Não há realismo fantástico que dê conta da realidade cotidiana desta nossa Macondo continental em que, em meio a uma pandemia, um reverendo de igreja nenhuma encarrega um cabo da Polícia Militar de Alfenas de vender 400 milhões de doses de vacinas inexistentes a fardados aquartelados no Ministério da Saúde, que pelo jeito engole qualquer conversa fiada. É o festival do descalabro. Deve ter um guichê específico para golpistas no ministério, só pode. A cada depoimento na CPI, aumenta o número de coronéis citados e a banda podre militar, que fez o general Braga Netto ter um de seus arroubos autoritários, vai ganhando proporções de orquestra sinfônica.

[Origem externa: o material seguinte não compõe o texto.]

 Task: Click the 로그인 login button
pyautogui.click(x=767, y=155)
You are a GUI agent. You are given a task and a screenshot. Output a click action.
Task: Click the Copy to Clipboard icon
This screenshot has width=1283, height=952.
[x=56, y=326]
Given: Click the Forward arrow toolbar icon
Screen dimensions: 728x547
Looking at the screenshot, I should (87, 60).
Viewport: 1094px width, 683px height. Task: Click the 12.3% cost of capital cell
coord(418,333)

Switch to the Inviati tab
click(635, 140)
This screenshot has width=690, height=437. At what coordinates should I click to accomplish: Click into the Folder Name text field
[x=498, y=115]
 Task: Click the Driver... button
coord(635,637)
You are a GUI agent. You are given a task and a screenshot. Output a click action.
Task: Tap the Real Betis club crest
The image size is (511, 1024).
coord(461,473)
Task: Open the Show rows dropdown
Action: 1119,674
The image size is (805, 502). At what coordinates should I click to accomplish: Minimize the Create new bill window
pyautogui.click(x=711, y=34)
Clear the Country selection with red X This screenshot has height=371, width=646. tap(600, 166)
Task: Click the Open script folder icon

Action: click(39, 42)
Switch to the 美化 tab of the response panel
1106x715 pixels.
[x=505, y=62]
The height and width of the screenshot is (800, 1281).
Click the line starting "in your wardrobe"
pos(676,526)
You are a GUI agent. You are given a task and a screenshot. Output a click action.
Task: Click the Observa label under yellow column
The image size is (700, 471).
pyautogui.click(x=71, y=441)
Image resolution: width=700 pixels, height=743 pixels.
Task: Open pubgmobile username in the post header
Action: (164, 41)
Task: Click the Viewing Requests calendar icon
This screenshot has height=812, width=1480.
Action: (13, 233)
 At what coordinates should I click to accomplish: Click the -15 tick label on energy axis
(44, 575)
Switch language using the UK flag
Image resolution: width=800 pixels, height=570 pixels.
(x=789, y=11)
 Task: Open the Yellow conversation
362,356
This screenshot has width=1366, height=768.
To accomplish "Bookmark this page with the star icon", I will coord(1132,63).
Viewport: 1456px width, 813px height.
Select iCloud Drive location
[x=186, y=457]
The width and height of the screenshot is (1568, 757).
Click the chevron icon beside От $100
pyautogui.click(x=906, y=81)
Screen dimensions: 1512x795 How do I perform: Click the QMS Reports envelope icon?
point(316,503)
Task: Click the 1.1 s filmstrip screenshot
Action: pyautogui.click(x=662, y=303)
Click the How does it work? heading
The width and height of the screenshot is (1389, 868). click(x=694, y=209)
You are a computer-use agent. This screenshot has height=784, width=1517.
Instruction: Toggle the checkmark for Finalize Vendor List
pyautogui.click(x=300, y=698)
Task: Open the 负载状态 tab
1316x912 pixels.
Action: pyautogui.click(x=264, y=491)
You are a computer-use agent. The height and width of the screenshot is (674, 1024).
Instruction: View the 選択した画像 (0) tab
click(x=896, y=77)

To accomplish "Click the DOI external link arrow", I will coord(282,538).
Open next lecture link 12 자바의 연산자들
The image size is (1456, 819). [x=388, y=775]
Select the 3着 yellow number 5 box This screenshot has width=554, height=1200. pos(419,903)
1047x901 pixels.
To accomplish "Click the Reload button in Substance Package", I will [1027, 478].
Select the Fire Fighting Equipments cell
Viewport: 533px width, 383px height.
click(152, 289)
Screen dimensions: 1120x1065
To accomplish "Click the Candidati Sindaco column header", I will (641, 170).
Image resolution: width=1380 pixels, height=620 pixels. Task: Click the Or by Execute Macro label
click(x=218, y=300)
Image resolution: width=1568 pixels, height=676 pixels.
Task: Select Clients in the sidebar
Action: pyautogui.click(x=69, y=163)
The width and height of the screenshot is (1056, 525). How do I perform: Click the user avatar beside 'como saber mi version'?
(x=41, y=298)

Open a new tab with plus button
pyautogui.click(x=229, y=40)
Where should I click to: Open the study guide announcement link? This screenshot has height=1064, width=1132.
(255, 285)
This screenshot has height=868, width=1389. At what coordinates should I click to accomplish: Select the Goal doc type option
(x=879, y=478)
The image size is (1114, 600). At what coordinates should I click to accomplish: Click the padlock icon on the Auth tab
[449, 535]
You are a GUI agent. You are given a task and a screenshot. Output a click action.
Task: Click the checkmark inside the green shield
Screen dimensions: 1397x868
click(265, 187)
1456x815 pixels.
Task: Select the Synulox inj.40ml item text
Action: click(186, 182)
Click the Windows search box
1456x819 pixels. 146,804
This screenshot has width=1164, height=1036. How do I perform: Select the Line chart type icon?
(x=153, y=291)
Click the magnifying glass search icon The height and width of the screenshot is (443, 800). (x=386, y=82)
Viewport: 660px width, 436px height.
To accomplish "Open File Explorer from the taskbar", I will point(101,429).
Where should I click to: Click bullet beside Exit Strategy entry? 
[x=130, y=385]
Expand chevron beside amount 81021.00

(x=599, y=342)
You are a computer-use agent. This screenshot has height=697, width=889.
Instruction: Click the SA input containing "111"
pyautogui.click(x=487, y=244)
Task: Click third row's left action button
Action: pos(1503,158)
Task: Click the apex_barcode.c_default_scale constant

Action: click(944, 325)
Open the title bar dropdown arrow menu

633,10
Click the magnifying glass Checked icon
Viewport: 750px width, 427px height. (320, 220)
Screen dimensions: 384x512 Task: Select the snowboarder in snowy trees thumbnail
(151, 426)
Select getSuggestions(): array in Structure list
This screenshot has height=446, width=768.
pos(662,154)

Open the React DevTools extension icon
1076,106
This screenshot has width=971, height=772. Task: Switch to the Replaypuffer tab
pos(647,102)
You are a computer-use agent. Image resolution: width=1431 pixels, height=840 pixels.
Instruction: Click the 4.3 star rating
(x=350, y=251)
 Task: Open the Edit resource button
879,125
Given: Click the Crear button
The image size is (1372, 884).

Vacinas, assim como o Brasil, não são para principiantes, como a AstraZeneca está aprendendo a duras penas. Criada em 1999 pela fusão da sueca Astra com o grupo britânico Zeneca, a empresa tem mais de 60 mil funcionários e três centros de pesquisa e desenvolvimento: Cambridge, na Inglaterra, Gotemburgo, na Suécia, e Gaithersburg, em Maryland, Estados Unidos.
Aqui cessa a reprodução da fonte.